The Devil’s Trill, Giuseppe Tartini (1769)
Tuesday’s Tale of Terror September 15, 2015
Come meet Giuseppe Tartini, the devil’s son, in the city of Padua, Italy. Giuseppe lived from 1692 to 1770 and is remembered famously for his violin Sonata in G Minor, known as The Devil’s Trill. Besides Giuseppe’s technical skills and the poetic qualities of his music, he is revered as the godfather of modern violinists. He produced 200 sonatas and concertos but not a single one is comparable to The Devil’s Trill or as famous. Here is his true story as told to French astronomer Jerome Lalande and published in the Voyage d’un Français en Italie in 1769.

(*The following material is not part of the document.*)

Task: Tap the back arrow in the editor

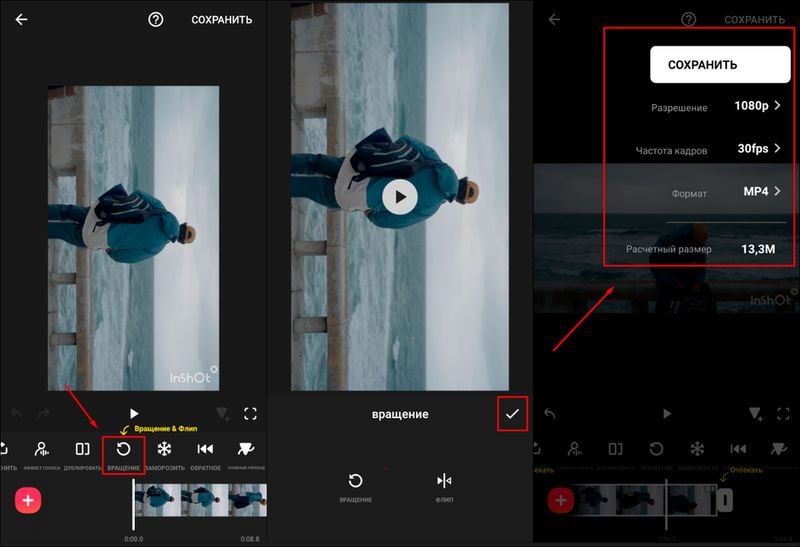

“One night I dreamed I had made a pact with the devil for my soul. Everything went as I desired: my new servant anticipated my every wish. I had the idea of giving him my violin to see if he might play me some pretty tunes, but imagine my astonishment when I heard a sonata so unusual and so beautiful, performed with such mastery and intelligence, on a level I had never before conceived was possible. I was so overcome that I stopped breathing and woke up gasping. Immediately I seized my violin, hoping to recall some shred of what I had just heard; but in vain. The piece I then composed is without a doubt my best, and I still call it “The Devil’s Sonata,” but it falls so far short of the one that stunned me that I would have smashed my violin and given up music forever if I could but have possessed it.”
Some say it’s just legend. Some say this is a fiction. Some believe that dreams bring us to unknown worlds, just as music does, and that Giuseppe was touched by the devil when he composed and played this sonata. The sonata is said to have no autograph on the sheet music written in Tartini’s hand.

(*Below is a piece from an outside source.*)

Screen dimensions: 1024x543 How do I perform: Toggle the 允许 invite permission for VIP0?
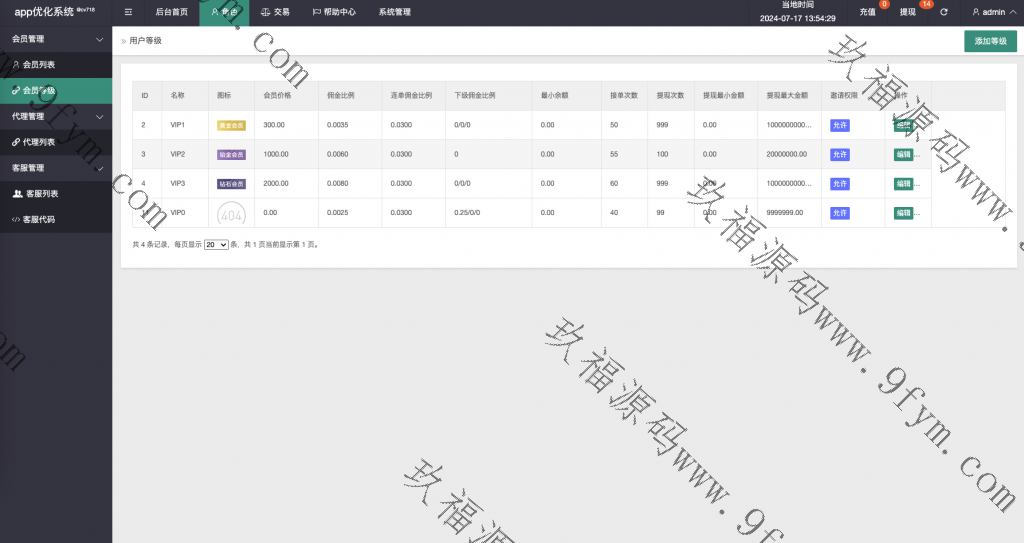tap(839, 213)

And what about Paganini? Did he sell his soul to the devil to master the violin? That story is for another Tuesday.
If you like short stories about supernatural music, here is one that will strike the perfect note.
The Music of Erich Zann by H. P. Lovecraft.
Erich Zann is a Renaissance viol-player and a mute with a wrinkled satyr-like face. He lives in the one-windowed garret of the peaked boarding house on the Rue d’Auseil and every night plays his music. Our narrator in this story is a university student of metaphysics. The city is probably Paris, but the name is not confirmed. The student takes a room in the boarding house on the Rue d’ Auseil, which is a steep and narrow street, a cliff actually that lies beyond the dark river, beyond the bridge made of dark stone—a perfect metaphor for the edge of madness that defines the story.
Read The Music of Erich Zann at HPLovcraft.com.
Listen to the audio, read by Mike Bennett at YouTube.com
For you film fans, watch John Strysik’s adaptation in two parts (total time 17 minutes):
Oh, and one more thing—while we are talking supernatural music from the other side—do keep in mind my supernatural thriller about the dark powers of music, Greylock. Release in October.
Pianist Alexei Georg harbors a dark secret—he finds an old Russian sonata in a 19th-century sea chest. When Alexei plays this handsome music, a creature of darkness appears in the audience, in the aisle, and on the stage with him. This is no ghost.
GREYLOCK … coming soon …
when the leaves fall.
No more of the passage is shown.